🎶 May is Music Month with our questions to Danny suggested by song titles.
“Like Culture Club asks, Do You Really Want to Hurt Me? How can I determine what’s genuinely meant to be hurtful when my colleagues and direct reports give me hard feedback?”
— Scared in Seattle
I have to say, Scared in Seattle, you are in good company. No matter where you go, there you are. So we bring our egos, our sense of worth, our sense of external validation — we bring that to work, much the way we bring it to the rest of our lives. It’s a lifelong journey, and a good process around internal leadership to separate ourselves from, or not depend on external feedback. But the truth is we count on that feedback loop to know how we are doing in our work. And so there are three things to keep in mind.
What Can You Learn
When you are getting hard feedback, see if you can reframe that from hard feedback to, “Isn’t that fascinating? Isn’t that interesting? What can I learn from that?” I’m sure you’ve heard the old trope that says, “Feedback is a gift.” Well, in a lot of ways, it really is, even those critical hard pieces of feedback. So there’s much more to this, but the very first thing is, “What can I learn from this? What is the nugget of truth?” Maybe it’s something about yourself, maybe it’s something about your environment, and to be careful with that?

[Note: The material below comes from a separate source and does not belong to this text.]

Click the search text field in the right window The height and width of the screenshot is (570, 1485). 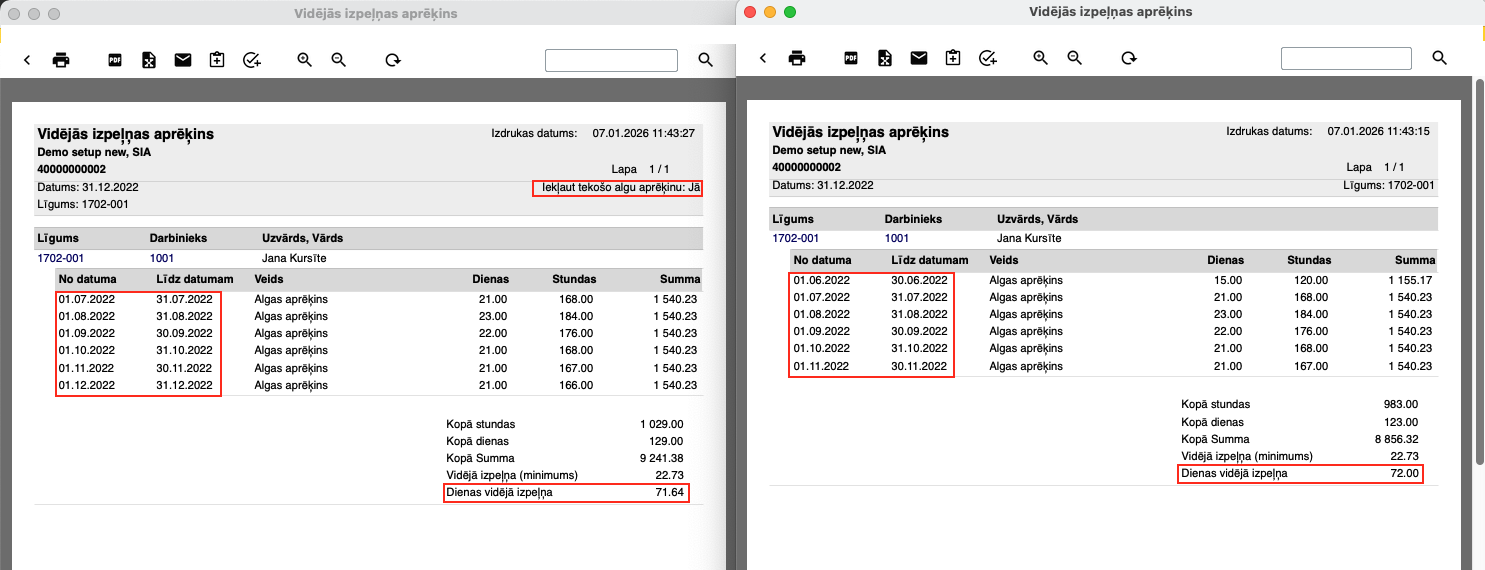pos(1346,58)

So this isn’t about, “Well, I learned that my boss is a jerk.” That’s not what I mean. What can you learn from the feedback that you’re receiving? Because there’s probably something in there that is useful. And in that way, you stay on top of the feedback, it’s something that’s positive for you.
Evaluate the Tone
Pay attention to the tone of the feedback. Is it delivered calmly and respectfully, or is it aggressive and confrontational? Constructive feedback is usually delivered in a professional and respectful manner, while feedback intended to be hurtful may be delivered in an aggressive or insulting way.

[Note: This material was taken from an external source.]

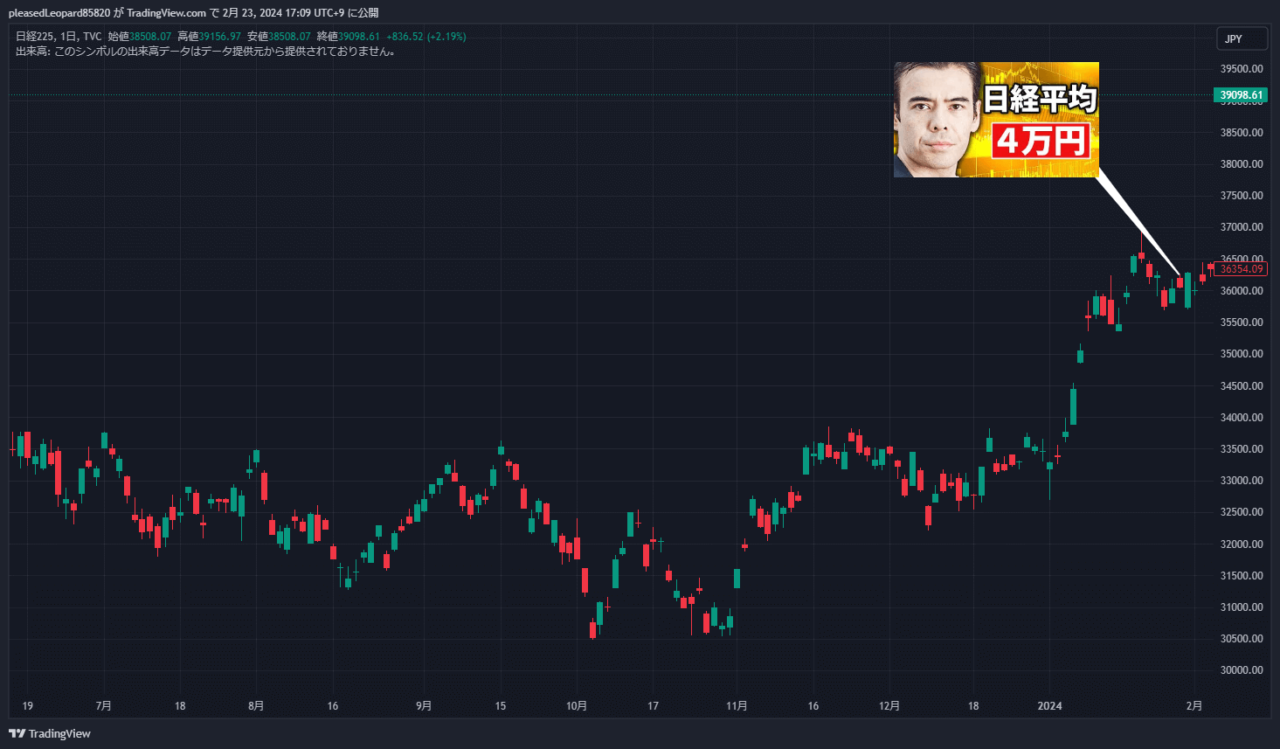Click the 日経平均 4万円 thumbnail image
The image size is (1280, 749).
click(996, 120)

There really are two channels of communication. There’s what I call the Positive Intelligence channel, or the PQ channel, and the second channel is the data channel. The data channel tends to be how we receive information. It’s the words that come out of somebody’s mouth and it’s the content of those words.
Running alongside of that is another channel of communication, and that’s the non-verbal communication. It’s the emotional channel, the PQ channel. It’s the tone of the voice. It’s all those things that your gut — when aligned not with your ego, but with being open and receptive to hearing what’s being said on this channel — can be really useful.
Don’t just take the data channel. The data channel’s where we learn something. But there’s the other channel, the emotional channel, the Positive Intelligence channel that I want you to evaluate as well. So if it’s coming across as confrontational or aggressive, take that into account. Pay attention to that. Be careful about putting too much of your own ego around it, but pay attention. And see if that could help either substantiate the data that you’re receiving or negate the data that you’re receiving.
If you’re receiving hard feedback, but the underlying channel is one of caring, love and wanting you to succeed, then that’s good information to receive, and really good feedback.
Consider the Source
Think about the person who is giving you the feedback. Do they have a history of providing constructive feedback or are they known for being confrontational or hurtful? If the person has a reputation for being constructive, their feedback is more likely to be intended to help you improve.
The best feedback, hard or otherwise, comes from folks that we respect. But quite frankly, if it’s from someone you don’t have a lot of respect for, and it doesn’t feel like a worthwhile source, by all means, disregard it. Or again, ask yourself what you can learn from it.
Ultimately, the best way to determine whether feedback is intended to be constructive or
hurtful is to have an open and honest conversation with the person providing the feedback. Ask for clarification and context, and try to approach the conversation with an open mind and a willingness to learn and improve.